To initialize the Kafka Consumer you need to provide:

Property Value
bootstrap-server b1.kafka-out.keen.io:9092,b2.kafka-out.keen.io:9092,b3.kafka-out.keen.io:9092
security.protocol SASL_SSL
sasl.mechanism PLAIN
username your PROJECT_ID
password the MASTER_KEY, READ_KEY, or an ACCESS_KEY with queries enabled
If you are using an ACCESS_KEY with `queries` enabled it cannot contain any filters - you won’t be able to authenticate to a topic with a such key. See: Access Keys.

Example using the Kafka built-in kafka-console-consumer.sh:

kafka-console-consumer.sh \
    --bootstrap-server b1.kafka-out.keen.io:9092,b2.kafka-out.keen.io:9092,b3.kafka-out.keen.io:9092 \
    --topic "Target-collection-name" \
    --consumer-property security.protocol=SASL_SSL \
    --consumer-property sasl.mechanism=PLAIN \
    --consumer-property sasl.jaas.config='org.apache.kafka.common.security.plain.PlainLoginModule required username="PROJECT_ID" password="READ_KEY";'
    --from-beginning
Please note that the bootstrap-server property is different for the Kafka Inbound Cluster and the Kafka Outbound Cluster. Do not use the same bootstrap-server for a Producer and a Consumer.

Topic name

Use the event collection name as your topic in the Kafka Consumer.
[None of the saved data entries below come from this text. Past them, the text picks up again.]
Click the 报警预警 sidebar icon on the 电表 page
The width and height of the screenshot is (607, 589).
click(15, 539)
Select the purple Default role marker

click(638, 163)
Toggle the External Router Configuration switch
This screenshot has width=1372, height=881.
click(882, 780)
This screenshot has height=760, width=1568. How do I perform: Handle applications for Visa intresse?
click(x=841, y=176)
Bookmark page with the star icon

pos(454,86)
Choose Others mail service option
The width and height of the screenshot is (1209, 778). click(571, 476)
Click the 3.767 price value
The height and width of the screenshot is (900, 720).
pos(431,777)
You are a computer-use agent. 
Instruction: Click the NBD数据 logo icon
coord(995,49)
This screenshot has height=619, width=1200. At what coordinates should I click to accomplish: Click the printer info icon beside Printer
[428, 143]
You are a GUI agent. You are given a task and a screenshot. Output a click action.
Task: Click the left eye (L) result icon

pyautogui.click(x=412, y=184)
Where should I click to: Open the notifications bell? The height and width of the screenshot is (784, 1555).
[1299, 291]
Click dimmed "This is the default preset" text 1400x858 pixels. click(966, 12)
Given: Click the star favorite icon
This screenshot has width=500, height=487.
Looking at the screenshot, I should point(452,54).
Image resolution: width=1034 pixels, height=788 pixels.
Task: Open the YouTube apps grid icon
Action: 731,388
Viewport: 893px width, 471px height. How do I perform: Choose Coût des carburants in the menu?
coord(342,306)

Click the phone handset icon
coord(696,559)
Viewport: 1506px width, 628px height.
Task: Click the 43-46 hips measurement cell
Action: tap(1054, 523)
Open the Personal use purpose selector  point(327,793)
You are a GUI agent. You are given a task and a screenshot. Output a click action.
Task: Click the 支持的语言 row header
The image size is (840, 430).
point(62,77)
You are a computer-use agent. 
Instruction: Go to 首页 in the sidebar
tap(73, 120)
Please note that valid characters for Kafka topics are the ASCII Alphanumeric characters (a-z/A-Z), digits (0-9), - (dash), _ (underscore) and . (dot). Keen allows you to use wider set of characters in your collections names. If your collection name is not a valid Kafka topic name then Keen will replace any unsupported character with _ (underscore) in an outbound topic name i.e. events from collection $my collection$ % will be streamed to the topic _my_collection___ (note that the name ends with 3 underscores, as $, space and % were replaced with _).
The topic names within a single project are isolated from topics in other projects. If you have multiple projects like: Staging and Production you can have a Keen collection purchases in both projects. When you authenticate a Kafka Consumer using the Staging project id and subscribe to the purchases topic then the Consumer will consume only messages from the Staging project. You need another Kafka Consumer authenticated with the Production project id and subscribed to the purchases topic to consume from the Production project.

Dead Letter Queue

Events submitted to the Kafka Inbound Cluster which cannot be processed (i.e. invalid json, bad event structure etc.) are sent to the Dead Letter Queue (DLQ). Each topic (an event collection) has its own DLQ. To consume from the DLQ authenticate your Kafka Consumer to the Kafka Outbound Cluster and subscribe it to a topic with the -dlq suffix, i.e. if you are sending events to the topic purchases in the project Staging then use:

Property Value
username Staging project id
password the MASTER_KEY, READ_KEY, or an ACCESS_KEY with queries enabled
topic purchases-dlq

Messages in the DLQ topic will contain a JSON object with 2 keys:

  • event - the original event payload as a single String
  • error - the error message
You need to enable the Kafka Outbound in your Project on the Streams page. Otherwise invalid events won’t be streamed to the DLQ topic.
Do not try to parse the event node from the DLQ topic message to a JSON object as it might contain invalid JSONs (if invalid JSON was sent to Keen).

Kafka tech details

Setting up the Kafka Outbound Cluster we’ve made several design decisions that you should be aware of to correctly setup Kafka streaming.

Replication factor

The Kafka Outbound Cluster has the replication factor set to 3. This is done in order to ensure no event is lost in case of a failure of a Kafka Broker.

Max message size

The Kafka Outbound Cluster is configured with default message.max.bytes = 1048588. Configure your Consumer accordingly to avoid exceptions.

Partitions count

Kafka Outbound Cluster uses num_partitions = 9. Do not use more Consumer threads than 9 as higher values will not improve throughput. If you need more partitions do not hesitate to contact us.

Limits

  • You are not allowed to produce messages to the Kafka Outbound Cluster. You are only allowed to consume events from the cluster.
  • Kafka Transactions are not supported.
  • Admin operations such as create topic, or delete topic are not available.
  • Keen does not guarantee any message ordering (FIFO might not be preserved). If you need to consume messages in an order then use keen.timestamp or add some sequence_number when sending events and sort messages on the consumer side.
  • Duplicates in Kafka Outbound stream might occur even if you are using uniqueness_token (but still events will be stored in Keen without duplicates). If you need Exactly Once delivery semantics you need to implement duplicate filtering on the client side. You can use keen.id for duplicate filtering.
  • Keen does not guarantee any specific message partitioning - messages might be sent to Topic Partitions in a round robin fashion.
  • Messages in the Outbound Kafka topics are available for consumption for 4 days (log.retention.hours = 96). Kafka will remove older messages from a topic after this time.